Another approach is to bootstrap the image of app-build (it can be done even locally) and push to a registry, and then reference the image in app-run.yml. To rebuild would be just:
cd /var/discourse
./launcher rebuild app-run
(assuming the base image is in the correct version)
The pros of running in 2 steps (it will run in only one container in the end, so for the end user it would be transparent) instead of only 1 is that there will be less downtime because the steps that download the git repository and install the ruby dependences (that are in the build step) can be run before stopping the server (it reduced the downtime in a $5 droplet I tested from 6 minutes to 4, the precompile assets task being the main culprit of the 4 minutes, because, unfortunately, it depends on the database and must be run after the db migration).
The pros of running remotely in 2 steps instead of locally (both have the pro of the reduced downtime) is that you can use the same image for different environments, like staging and production, as well as different clients (if they use the same plugins), because the environment variables are used only in the 2nd step.

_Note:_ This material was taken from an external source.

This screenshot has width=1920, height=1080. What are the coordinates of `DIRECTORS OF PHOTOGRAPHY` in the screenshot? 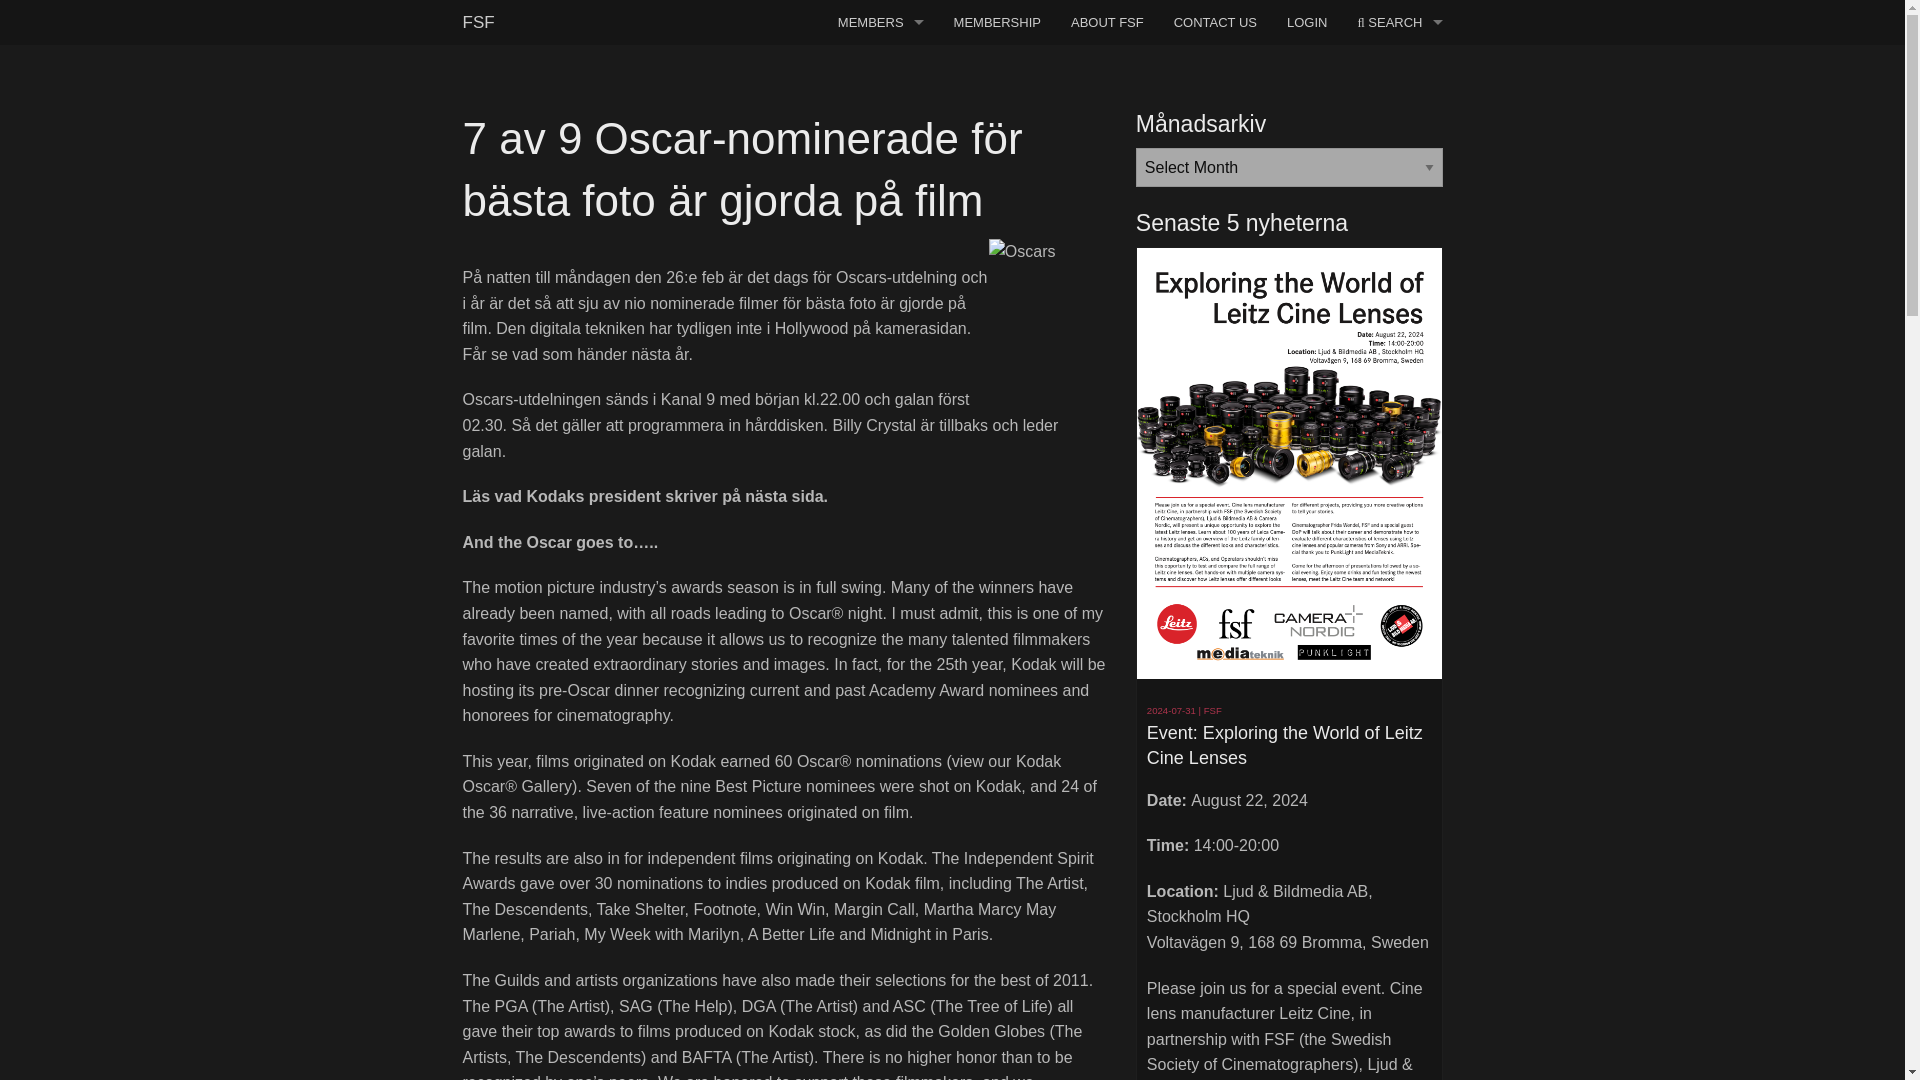 It's located at (880, 67).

The cons (of remote bootstrap vs local) is that you mustn’t upgrade discourse through the UI, and when including plugins you should first push the new image with the plugin in the repository. Although I don’t actually see this as a con because I would first test either the new discourse version as well as new plugins in a staging environment to avoid unexpected surprises. Using the same remote image for staging and productions avoid cases liking testing in staging and having errors in production because the discourse repository or some plugin had a new commit in the meantime (the image would have the exact same files, so that could avoid a lot of edge cases between staging and production due to version (or commit) mismatch).
What I would like:
Although I don’t see the templates changing frequently in the discourse_docker repo, I would like to request the discourse team to create templates (could even use the ones I declared above, or I could even do a PR) so as to provide an official support for deploying the app container in 2 steps (I could adapt it for multicontainer step, but my request is only for the 1 container setup).
The reasons are:
- To have less downtime when rebuilding discourse.

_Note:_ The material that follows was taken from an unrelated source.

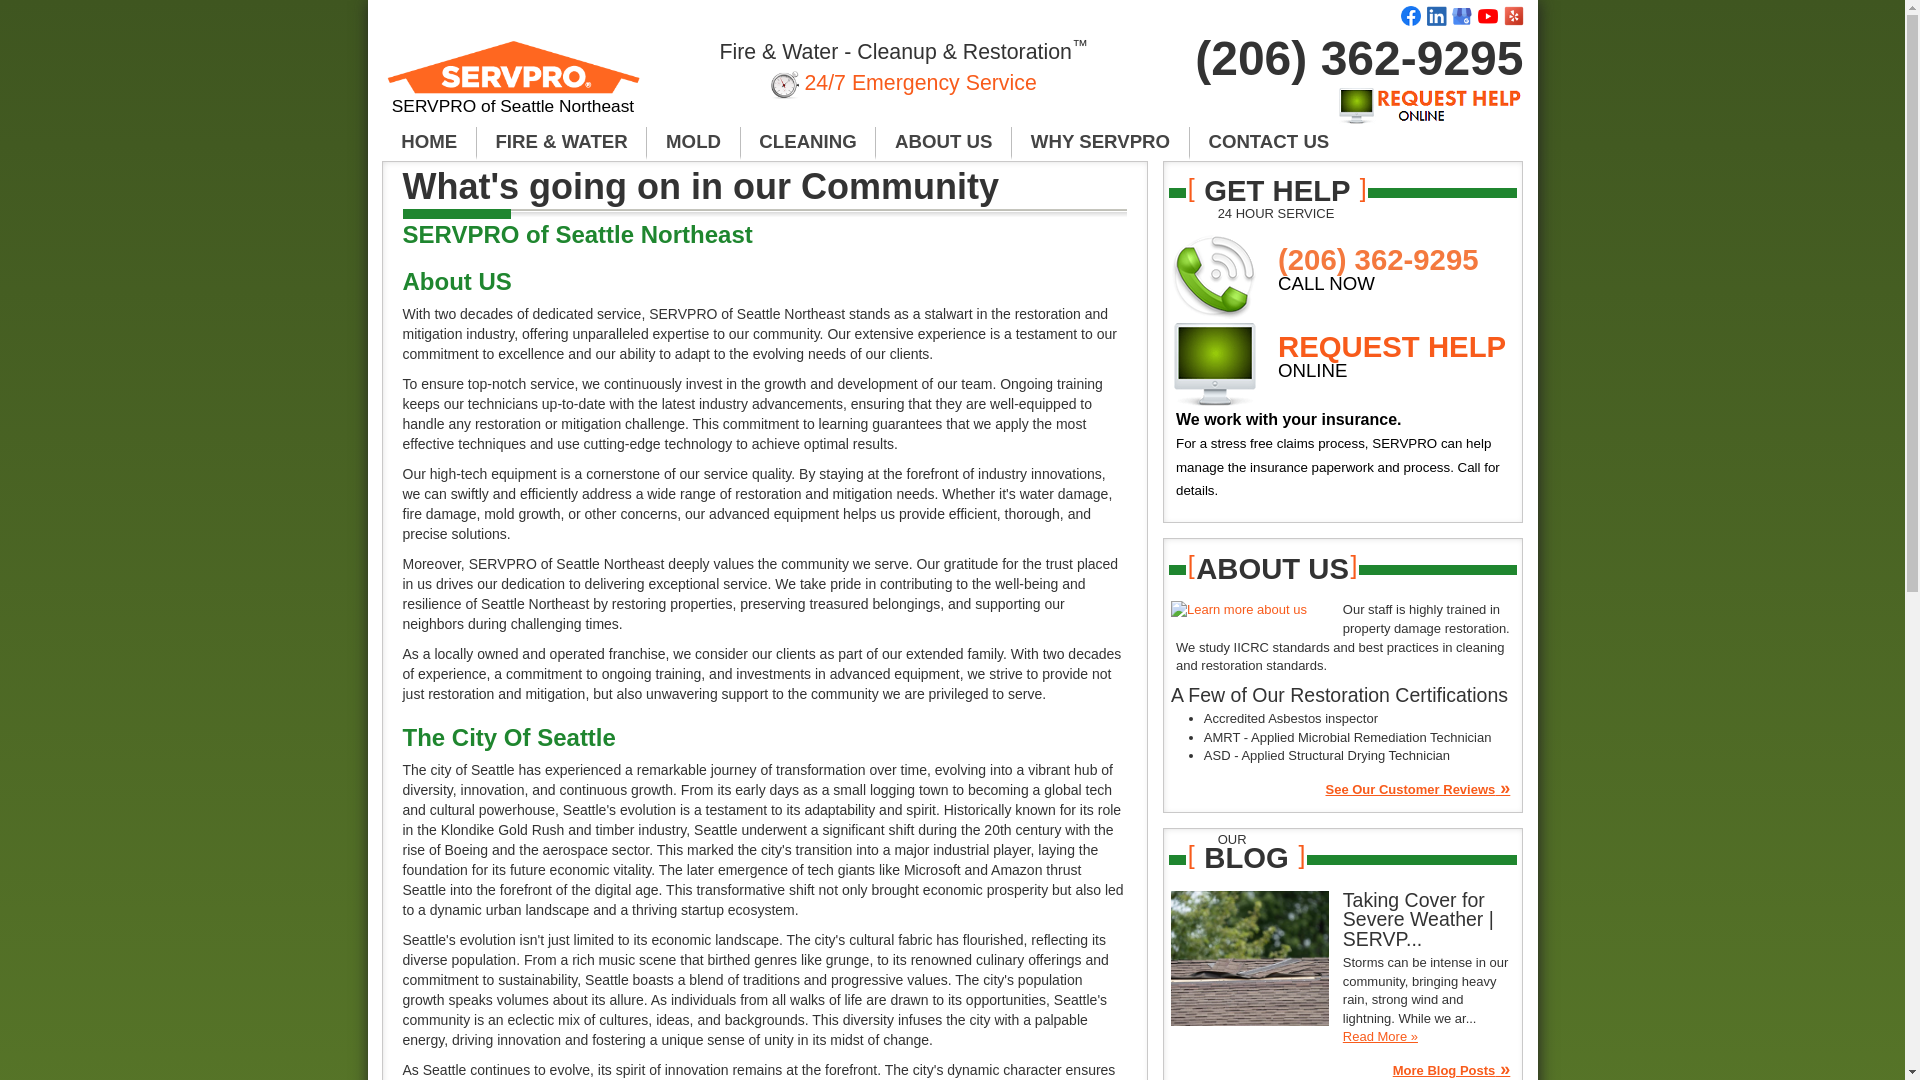 The image size is (1920, 1080). Describe the element at coordinates (693, 142) in the screenshot. I see `MOLD` at that location.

- To use the same base image in staging and production to avoid problems caused by different commits in the discourse repository or in the plugins directory when updating discourse
I don’t know how the discourse team will see this request, but I hope to have conveyed my thoughts, as well as the pros of the change (it doesn’t need to change the default way that is done, in only 1 step, just have this way in 2 steps supported). I also haven’t added nor removed tasks in the web template, just divided it in parts so that it wouldn’t be a big change from the way it currently is done.